* WHAT IS BEING ASKED *
Please keep to the lines below from the one with "Screen dimensions: 609x582" through the one with "The image size is (636, 535).", and restate them word for word, ends included.

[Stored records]

-*-

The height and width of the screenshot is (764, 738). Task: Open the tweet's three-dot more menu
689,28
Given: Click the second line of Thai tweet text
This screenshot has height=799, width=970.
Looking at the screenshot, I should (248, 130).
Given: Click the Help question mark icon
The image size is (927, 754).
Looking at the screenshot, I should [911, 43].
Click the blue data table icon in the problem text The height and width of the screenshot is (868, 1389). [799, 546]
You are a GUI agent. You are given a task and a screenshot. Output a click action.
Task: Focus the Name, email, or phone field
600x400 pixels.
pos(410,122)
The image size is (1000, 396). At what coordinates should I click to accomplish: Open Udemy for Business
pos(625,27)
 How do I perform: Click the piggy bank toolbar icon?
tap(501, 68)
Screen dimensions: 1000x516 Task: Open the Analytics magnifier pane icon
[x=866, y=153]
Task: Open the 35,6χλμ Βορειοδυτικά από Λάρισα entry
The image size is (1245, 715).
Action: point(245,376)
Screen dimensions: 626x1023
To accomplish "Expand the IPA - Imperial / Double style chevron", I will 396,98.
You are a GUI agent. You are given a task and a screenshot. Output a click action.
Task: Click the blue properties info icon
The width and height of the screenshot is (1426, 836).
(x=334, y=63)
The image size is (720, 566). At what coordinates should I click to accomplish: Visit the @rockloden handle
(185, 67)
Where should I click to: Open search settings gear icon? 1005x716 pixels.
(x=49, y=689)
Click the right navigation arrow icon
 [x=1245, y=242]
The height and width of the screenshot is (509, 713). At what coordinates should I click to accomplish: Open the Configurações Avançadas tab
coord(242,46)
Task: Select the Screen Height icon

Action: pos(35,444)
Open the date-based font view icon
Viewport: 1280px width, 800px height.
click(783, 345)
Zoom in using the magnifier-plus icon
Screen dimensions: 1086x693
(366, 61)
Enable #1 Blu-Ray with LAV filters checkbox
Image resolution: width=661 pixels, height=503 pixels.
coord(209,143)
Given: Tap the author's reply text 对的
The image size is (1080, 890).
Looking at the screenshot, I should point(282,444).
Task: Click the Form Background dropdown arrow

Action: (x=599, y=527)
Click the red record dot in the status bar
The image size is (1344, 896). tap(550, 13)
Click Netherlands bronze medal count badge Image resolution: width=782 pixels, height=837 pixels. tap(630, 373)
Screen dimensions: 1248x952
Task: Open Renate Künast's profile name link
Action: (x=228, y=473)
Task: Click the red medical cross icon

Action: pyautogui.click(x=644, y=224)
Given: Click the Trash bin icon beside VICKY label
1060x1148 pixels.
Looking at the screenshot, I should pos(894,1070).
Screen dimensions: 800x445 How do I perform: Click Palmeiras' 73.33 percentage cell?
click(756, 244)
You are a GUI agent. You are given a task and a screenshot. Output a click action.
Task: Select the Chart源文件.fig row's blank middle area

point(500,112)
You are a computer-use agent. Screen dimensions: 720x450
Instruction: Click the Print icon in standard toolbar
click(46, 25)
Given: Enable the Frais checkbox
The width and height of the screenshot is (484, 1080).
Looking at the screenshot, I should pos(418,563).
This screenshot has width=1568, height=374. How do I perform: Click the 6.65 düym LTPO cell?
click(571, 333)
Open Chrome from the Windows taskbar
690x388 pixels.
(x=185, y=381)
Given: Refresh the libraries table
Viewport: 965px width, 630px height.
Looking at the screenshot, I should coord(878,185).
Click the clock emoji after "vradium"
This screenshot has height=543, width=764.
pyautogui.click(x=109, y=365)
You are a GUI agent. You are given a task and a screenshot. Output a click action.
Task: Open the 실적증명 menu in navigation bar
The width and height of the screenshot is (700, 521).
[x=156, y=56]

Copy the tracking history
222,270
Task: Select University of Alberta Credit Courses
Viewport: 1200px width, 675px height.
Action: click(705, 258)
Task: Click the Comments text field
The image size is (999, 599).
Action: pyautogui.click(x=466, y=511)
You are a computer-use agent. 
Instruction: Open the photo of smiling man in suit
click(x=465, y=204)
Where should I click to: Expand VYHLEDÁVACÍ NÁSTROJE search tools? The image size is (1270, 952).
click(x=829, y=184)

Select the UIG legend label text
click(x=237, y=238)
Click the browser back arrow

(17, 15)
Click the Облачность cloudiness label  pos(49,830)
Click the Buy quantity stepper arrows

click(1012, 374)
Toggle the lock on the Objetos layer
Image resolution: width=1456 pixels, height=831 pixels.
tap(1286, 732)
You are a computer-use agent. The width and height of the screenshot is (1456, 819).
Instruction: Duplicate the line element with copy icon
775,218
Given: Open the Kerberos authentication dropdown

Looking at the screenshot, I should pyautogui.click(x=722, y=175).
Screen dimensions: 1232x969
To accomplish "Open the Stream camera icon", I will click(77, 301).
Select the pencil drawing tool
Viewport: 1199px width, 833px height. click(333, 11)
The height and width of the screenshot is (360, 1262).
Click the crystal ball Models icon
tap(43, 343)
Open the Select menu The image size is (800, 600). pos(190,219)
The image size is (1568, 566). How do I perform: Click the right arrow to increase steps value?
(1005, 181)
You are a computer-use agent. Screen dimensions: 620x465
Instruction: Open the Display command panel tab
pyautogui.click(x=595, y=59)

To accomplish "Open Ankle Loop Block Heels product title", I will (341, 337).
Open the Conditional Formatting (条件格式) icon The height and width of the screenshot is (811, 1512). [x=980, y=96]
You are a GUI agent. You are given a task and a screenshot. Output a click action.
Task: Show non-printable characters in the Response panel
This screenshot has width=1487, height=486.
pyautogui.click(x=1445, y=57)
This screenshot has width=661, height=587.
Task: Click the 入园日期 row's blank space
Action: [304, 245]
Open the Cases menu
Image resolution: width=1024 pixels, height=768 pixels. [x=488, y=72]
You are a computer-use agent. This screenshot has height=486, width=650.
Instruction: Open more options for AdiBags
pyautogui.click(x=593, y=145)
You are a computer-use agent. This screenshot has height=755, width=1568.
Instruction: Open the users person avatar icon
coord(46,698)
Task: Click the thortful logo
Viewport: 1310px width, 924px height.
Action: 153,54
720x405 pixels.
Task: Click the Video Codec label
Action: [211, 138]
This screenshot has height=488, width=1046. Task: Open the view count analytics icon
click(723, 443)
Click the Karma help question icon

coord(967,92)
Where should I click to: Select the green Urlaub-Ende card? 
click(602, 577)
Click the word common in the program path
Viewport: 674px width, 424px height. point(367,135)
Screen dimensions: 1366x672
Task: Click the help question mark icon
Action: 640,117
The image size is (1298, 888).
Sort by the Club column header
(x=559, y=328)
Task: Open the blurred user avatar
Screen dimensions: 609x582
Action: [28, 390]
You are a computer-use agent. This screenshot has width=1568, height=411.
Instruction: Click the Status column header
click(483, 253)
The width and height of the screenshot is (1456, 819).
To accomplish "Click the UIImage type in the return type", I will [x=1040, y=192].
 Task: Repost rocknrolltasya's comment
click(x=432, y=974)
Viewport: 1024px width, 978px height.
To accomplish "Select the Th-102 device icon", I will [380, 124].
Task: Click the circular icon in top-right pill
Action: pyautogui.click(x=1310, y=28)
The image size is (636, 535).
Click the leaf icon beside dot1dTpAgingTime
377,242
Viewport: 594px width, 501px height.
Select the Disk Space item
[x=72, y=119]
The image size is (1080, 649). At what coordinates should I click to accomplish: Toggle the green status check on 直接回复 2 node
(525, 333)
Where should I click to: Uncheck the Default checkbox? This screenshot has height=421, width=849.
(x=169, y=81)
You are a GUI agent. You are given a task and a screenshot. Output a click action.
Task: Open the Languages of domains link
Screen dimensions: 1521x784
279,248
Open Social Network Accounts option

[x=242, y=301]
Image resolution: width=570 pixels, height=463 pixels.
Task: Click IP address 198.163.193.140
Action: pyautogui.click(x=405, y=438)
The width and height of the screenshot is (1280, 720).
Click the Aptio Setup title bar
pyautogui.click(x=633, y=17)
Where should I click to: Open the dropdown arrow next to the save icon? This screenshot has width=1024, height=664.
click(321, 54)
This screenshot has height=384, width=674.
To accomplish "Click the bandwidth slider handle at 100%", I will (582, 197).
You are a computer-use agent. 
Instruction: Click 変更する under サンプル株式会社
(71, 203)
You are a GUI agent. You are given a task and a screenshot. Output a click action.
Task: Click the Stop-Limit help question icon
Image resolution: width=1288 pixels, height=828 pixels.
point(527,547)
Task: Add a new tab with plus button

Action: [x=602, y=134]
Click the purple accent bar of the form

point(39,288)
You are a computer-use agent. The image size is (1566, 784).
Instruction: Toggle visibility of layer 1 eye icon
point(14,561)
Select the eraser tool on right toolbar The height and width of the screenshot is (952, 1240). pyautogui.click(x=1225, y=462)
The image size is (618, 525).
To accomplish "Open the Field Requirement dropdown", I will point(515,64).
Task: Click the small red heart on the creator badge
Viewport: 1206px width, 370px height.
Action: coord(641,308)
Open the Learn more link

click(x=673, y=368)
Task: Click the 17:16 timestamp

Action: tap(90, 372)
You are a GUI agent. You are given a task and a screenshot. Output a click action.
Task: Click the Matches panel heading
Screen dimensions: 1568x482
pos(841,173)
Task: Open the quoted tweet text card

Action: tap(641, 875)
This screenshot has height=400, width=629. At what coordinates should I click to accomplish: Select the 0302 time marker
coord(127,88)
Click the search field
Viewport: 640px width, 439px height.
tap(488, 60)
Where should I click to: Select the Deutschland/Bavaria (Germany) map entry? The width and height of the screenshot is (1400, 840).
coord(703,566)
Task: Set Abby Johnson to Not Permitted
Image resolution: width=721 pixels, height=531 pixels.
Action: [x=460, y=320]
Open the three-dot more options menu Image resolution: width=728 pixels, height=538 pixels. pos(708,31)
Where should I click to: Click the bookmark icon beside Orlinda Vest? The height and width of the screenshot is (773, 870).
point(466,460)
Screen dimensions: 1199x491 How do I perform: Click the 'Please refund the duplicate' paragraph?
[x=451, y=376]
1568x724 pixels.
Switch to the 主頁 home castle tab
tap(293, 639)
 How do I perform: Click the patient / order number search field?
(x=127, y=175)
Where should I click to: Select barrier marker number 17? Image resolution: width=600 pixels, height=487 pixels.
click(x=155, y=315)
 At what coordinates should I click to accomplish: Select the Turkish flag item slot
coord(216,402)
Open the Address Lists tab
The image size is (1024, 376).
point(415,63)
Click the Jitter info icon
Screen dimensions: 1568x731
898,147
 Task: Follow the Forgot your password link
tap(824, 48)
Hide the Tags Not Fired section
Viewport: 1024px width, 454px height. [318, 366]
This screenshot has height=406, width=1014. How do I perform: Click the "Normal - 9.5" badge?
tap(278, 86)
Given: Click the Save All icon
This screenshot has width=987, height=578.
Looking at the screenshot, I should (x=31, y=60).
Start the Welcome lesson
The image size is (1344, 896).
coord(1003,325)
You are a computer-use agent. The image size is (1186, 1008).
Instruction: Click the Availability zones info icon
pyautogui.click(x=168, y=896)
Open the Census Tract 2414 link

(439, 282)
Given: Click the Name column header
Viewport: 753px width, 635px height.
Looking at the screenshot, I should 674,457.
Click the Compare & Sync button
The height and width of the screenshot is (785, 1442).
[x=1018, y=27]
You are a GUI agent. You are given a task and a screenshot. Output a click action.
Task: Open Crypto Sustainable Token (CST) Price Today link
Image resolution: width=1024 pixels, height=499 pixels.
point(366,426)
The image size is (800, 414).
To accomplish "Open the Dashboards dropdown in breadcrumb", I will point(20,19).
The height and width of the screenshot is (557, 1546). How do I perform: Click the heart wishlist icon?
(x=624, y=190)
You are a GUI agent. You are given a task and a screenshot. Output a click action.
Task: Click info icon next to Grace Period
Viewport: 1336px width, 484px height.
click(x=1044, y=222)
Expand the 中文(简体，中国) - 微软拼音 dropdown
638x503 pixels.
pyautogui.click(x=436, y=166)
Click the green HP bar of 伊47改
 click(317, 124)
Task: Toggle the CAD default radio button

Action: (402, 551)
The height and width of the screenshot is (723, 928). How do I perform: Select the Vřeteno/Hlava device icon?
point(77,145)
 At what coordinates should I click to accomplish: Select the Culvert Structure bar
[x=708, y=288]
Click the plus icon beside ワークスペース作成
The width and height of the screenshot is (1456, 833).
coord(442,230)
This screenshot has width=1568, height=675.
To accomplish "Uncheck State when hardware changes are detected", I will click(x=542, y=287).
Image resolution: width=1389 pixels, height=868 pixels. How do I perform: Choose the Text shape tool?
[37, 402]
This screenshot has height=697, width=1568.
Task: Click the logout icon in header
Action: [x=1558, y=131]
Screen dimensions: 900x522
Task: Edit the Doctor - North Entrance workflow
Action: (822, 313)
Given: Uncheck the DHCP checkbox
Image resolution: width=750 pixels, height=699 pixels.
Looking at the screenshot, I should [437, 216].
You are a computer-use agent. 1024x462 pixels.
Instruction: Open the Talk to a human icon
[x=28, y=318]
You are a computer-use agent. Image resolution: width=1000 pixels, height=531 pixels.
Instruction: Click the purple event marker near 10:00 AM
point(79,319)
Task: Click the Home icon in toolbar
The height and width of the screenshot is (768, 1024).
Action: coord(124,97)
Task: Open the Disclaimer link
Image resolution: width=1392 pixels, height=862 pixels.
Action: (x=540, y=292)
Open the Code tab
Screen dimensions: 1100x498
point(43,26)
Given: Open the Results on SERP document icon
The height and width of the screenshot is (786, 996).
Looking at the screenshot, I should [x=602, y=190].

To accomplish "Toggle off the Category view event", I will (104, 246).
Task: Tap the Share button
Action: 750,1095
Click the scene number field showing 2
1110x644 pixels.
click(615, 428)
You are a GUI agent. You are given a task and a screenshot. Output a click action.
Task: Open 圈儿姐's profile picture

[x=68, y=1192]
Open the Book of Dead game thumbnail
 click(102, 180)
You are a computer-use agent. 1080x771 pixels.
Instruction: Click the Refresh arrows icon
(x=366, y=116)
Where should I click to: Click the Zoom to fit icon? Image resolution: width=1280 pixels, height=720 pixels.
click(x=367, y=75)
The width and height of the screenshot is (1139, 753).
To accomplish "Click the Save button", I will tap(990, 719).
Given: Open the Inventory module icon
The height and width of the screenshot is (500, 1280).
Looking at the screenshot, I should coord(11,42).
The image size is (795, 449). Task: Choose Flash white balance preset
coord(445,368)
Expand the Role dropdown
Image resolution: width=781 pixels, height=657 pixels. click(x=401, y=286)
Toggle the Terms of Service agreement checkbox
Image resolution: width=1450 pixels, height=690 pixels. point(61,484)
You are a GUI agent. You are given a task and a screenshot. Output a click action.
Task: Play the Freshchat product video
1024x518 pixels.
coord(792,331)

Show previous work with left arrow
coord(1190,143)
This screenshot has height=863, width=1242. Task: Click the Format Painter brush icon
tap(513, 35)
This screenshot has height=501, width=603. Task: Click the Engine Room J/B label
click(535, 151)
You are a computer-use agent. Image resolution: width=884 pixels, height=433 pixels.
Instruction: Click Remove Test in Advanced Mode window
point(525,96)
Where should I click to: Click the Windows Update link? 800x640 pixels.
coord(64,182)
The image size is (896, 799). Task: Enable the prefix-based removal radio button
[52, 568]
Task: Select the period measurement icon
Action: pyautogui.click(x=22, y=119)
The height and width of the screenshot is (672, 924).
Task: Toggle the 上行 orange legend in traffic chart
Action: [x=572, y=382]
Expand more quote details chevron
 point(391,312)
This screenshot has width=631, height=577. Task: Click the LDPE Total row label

-*-

* RESPONSE *
Screen dimensions: 609x582
Action: [28, 390]
You are a computer-use agent. This screenshot has width=1568, height=411.
Instruction: Click the Status column header
click(483, 253)
The width and height of the screenshot is (1456, 819).
To accomplish "Click the UIImage type in the return type", I will [x=1040, y=192].
 Task: Repost rocknrolltasya's comment
click(x=432, y=974)
Viewport: 1024px width, 978px height.
To accomplish "Select the Th-102 device icon", I will [380, 124].
Task: Click the circular icon in top-right pill
Action: pyautogui.click(x=1310, y=28)
The image size is (636, 535).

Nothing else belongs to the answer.